According to the documents, at least 15,006 minimum-wage positions were approved between March 31, 2010, and Feb. 10, 2014. (Only the numbers for Ontario go back as far as 2010, which means the actual totals for the period would likely be higher.)
Gil McGowan, the president of the Alberta Federation of Labour, said the numbers undermine Ottawa’s claims about serious labour shortages.
“There should be very, very few jobs at minimum wage, but from these documents, they’ve just approved thousands in what is supposed to be a hot labour market,” he said.
Under the program, temporary foreign workers must be paid the median prevailing hourly wage for that occupation in that geographic area. A median wage means half the workers in that occupation in that area make less and half make more.
Researchers with the AFL compared each minimum-wage job with the current prevailing wage. That research found that about 97 per cent of the approved minimum-wage positions were below what federal rules say they should currently be paid.
The government argues the approvals complied with the prevailing wages at the time. In particular, the vast majority of the minimum-wage approvals are for the Live-in Caregiver Program, which up until 2012 had its own rules that simply required employers to pay the provincial minimum wage. Since 2012, the government has been setting an inflation-adjusted prevailing wage for caregivers. The government says that in cases in which an LMO is approved for caregivers or agricultural workers – which is the second most-common category of approved minimum-wage jobs – employers must pay the higher prevailing wage if it goes up after the LMO is approved.
The union also requested an updated list of all businesses in Canada that employ temporary foreign workers. However, the department’s most recent release blacks out a large number of company names. The department said it needs the consent of unincorporated businesses to release those names.
Employment Minister Jason Kenney recently gave employer and labour groups a heads-up on some of the policy moves the government is considering.
A note distributed in a private briefing and obtained by The Globe lists a series of “next steps,” including that “employers consider offering higher wages when recruiting before hiring foreign workers.”

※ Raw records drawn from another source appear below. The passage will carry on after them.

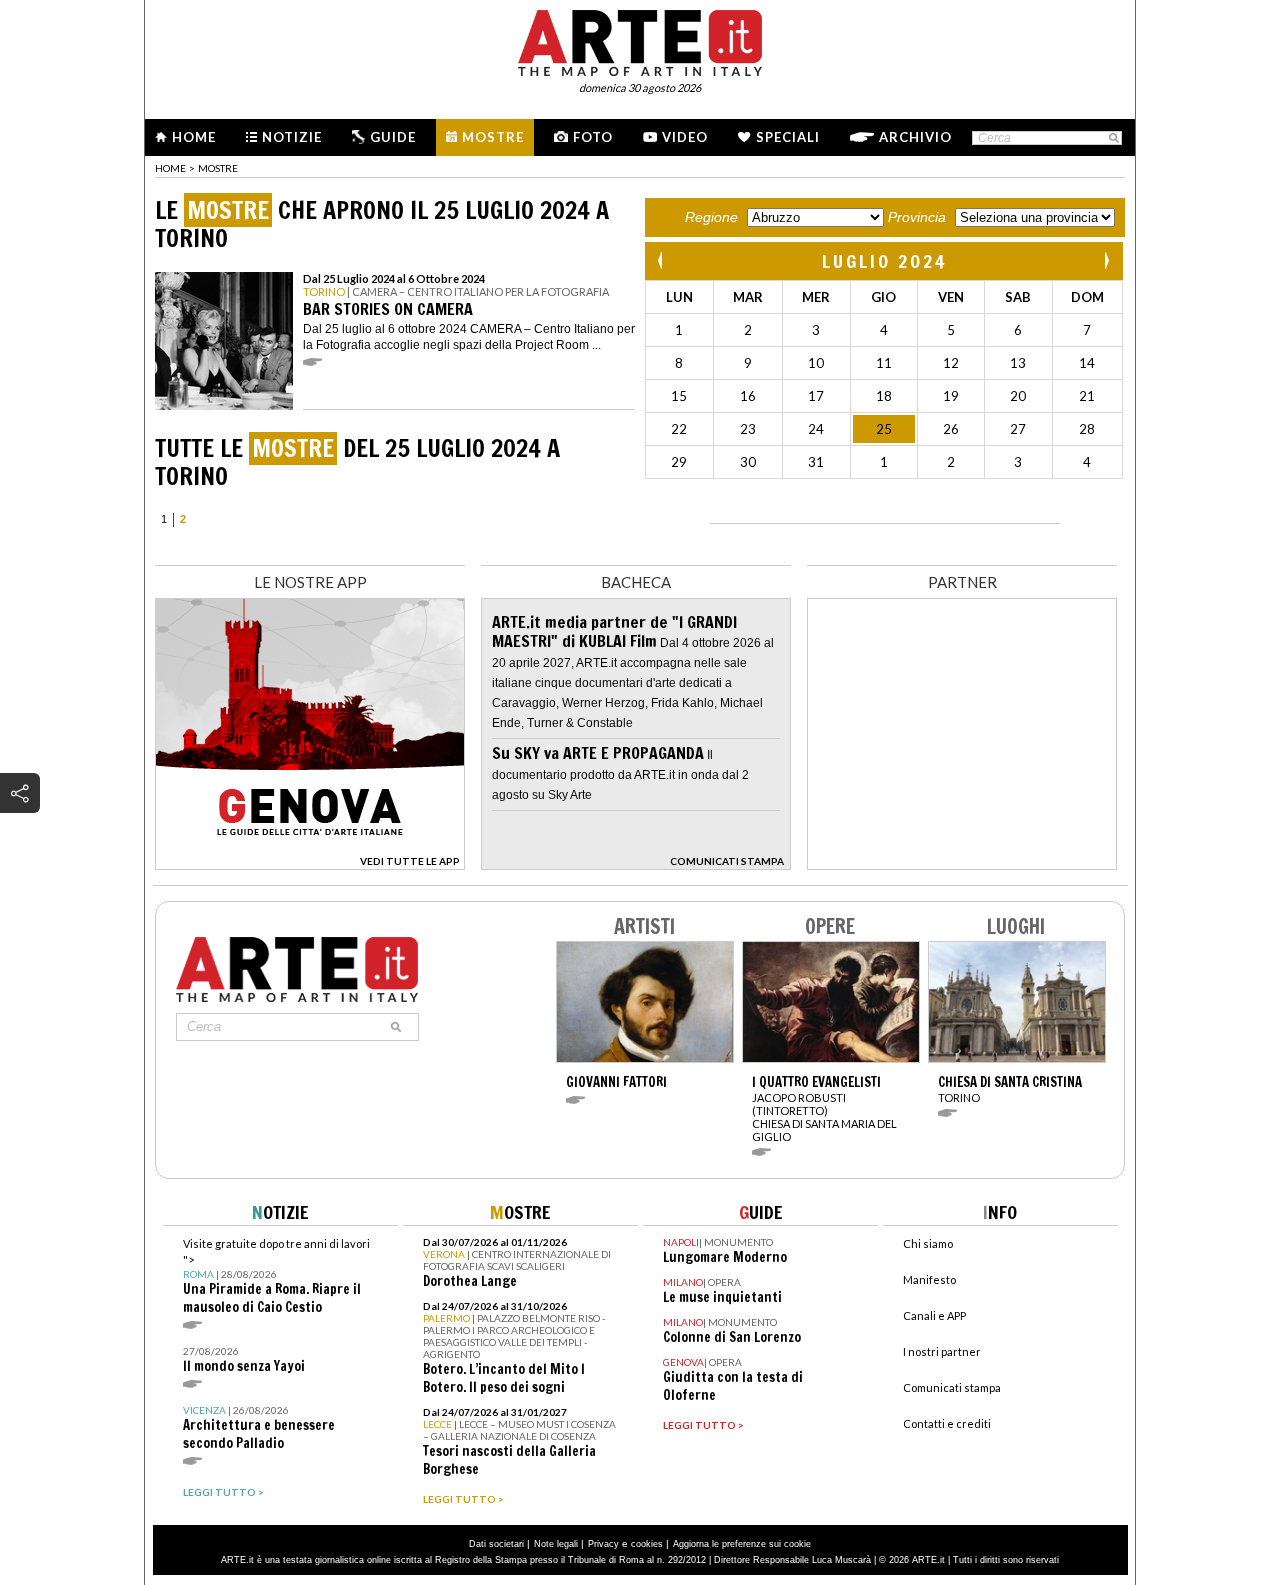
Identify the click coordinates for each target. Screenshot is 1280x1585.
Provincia (917, 217)
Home (194, 137)
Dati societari (496, 1544)
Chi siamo (928, 1243)
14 (1087, 363)
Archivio (915, 137)
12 (951, 363)
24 (816, 429)
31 (816, 462)
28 (1087, 429)
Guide (393, 137)
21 (1087, 396)
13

One option would be to set a “wage floor” for temporary foreign workers that would be above the minimum wage and likely above the median prevailing wage. The government’s motivation would be to make the program less appealing for employers in low-wage, low-skilled sectors. Such a move would also represent an effort to encourage employers to try attracting Canadians through higher wages before turning to the program.
Employer groups have already given the idea a cool response. If enacted, it would likely create new tensions by explicitly requiring temporary foreign workers to work alongside Canadians who are paid less.